Grève

L’inquiétude des Grecs sur leurs produits « macédoniens »


AFP le 17/02/2019 à 11:50

« La situation n'est pas claire » avec l'accord sur le nouveau nom de Macédoine du Nord : à l'instar de ce producteur de vin de Thessalonique, les Grecs s'inquiètent « du sort » des produits fabriqués dans leur province septentrionale et frappés du sceau « macédonien ».

« Cette bouteille est exportée dans 33 pays. En Chine ou au Brésil, saura-t-on de quelle région elle vient ? », se demande Yorgos Fountoulis, avec à la main une bouteille de vin portant une étiquette « Makedoniko » (macédonien en grec, ndlr) et une représentation d’Alexandre le Grand, roi du royaume macédonien de l’Antiquité. Yorgos Fountoulis, président de l’association des producteurs de vin du nord de la Grèce, s’interroge sur l’avenir de « cette indication géographique ». Il rappelle que son association rassemble 300 professionnels fabriquant quatre millions de bouteilles par an, soit 48 étiquettes différentes avec l’indication « Makedoniko » ou « Makedonia » (Macédoine). Car, pour les habitants de Macédoine, région septentrionale de la Grèce près de la frontière avec la Macédoine du Nord, cette dénomination prête désormais « à confusion, sur le marché ». Le pays voisin qui « jusqu’ici s’appelait République de Macédoine a nommé ses produits « macédoniens », ce qui pourrait être un problème pour les appellations » des deux pays voisins, estime également Syméon Diamantidis, membre du conseil d’administration de l’Union des exportateurs de la Grèce du nord.

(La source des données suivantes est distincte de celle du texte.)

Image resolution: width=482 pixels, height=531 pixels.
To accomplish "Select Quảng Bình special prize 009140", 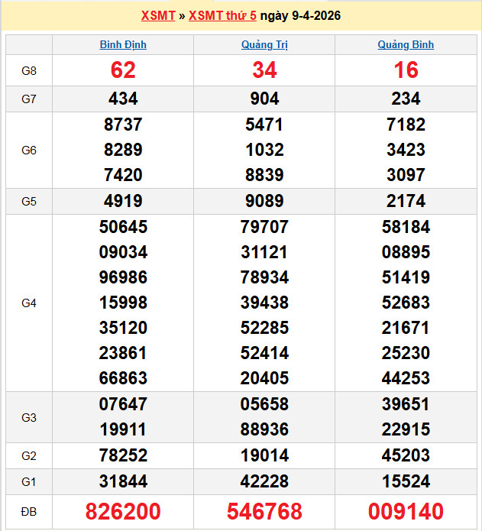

À titre d’exemple, il évoque la société « Mama’s » en Macédoine du Nord, dont les produits sont nommés « macédoniens ». Cette société appartient à un membre de la famille du Premier ministre de Macédoine du Nord, Zoran Zaev, ce dernier étant lui-même actionnaire.

Vin et halva « makedoniko »

Or, côté grec, près de 4 000 produits, du vin au halva, sorte de nougat fondant au sésame, en passant par des produits laitiers ou des légumes, portent les appellations « makedoniko ». Environ la moitié sont exportés, tandis que 10 % seulement sont « d’appellation protégée », souligne à l’AFP Syméon Diamantidis. Pour bien faire la distinction, il suggère que les produits du pays voisin portent désormais le qualificatif « macédonien du Nord ». « La situation n’est pas claire et favorise le pays voisin », estime Yorgos Fountoulis. Il déplore que la question ne soit pas abordée dans le cadre de l’application de l’accord gréco-macédonien sur le nouveau nom, et que les discussions sur les marques commerciales commencent du « point zéro ». Si en Grèce le débat sur ce sujet est entré dans le vif, de l’autre côté de la frontière les producteurs ne sont pas inquiets pour l’instant : l’appellation « Macédoine » ou « macédonien » était déjà utilisée au niveau international depuis des années. Toutefois, le professeur grec des relations internationales à l’Université d’Oxford au Royaume-Uni, Antonis Tzanakopoulos, se veut rassurant. « Les marques ou les signes commerciaux sont toujours régis par le droit national ou en cas d’utilisation internationale, par des conventions internationales », dit-il à l’AFP.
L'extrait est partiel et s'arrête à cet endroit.